# Buscopan whilst breast feeding



## Anon-E-Mouse (Jun 16, 2007)

Hi
I hope you can please help me. I have been diagnosed with gallstones & awaiting surgery. Had a really bad attack st week whilst out on my own with the children - it was really quite frightening as felt so vulnerable. A friend has recommended I take Buscopan which is usually used for IBS, but will quickly stop the spasms. I have bought some but the info sheet says not to take if pregnant or breast feeding. I am still breastfeeding my son. Any advice please.


----------



## mazv (Jul 31, 2006)

The manufacturers advise not to use as there isn't enough information on use in breastfeeding to say whether there is a risk to the child or not. The UK teratology information service states that there are no reports in the literature of toxicity following breastfeeding.

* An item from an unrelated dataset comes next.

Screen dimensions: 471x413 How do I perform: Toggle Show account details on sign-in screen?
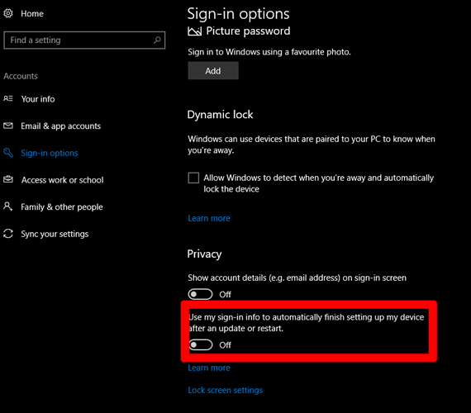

At best there isn't any information out there to make any reasoned decision but on the other hand there is nothing about that proves it is harmful at all. If you do decide to take them then the peak levels in the blood occur about 2 hours after taking the tablets so try and avoid feeding around that time.


----------



## Anon-E-Mouse (Jun 16, 2007)

Thank you. Will have to make informed decision if & when I get anotjer attack. Following a no fat diet may be easier for me & have the secondary gain of shifting this last half a stone to get to pre-pregnant weight.
X


----------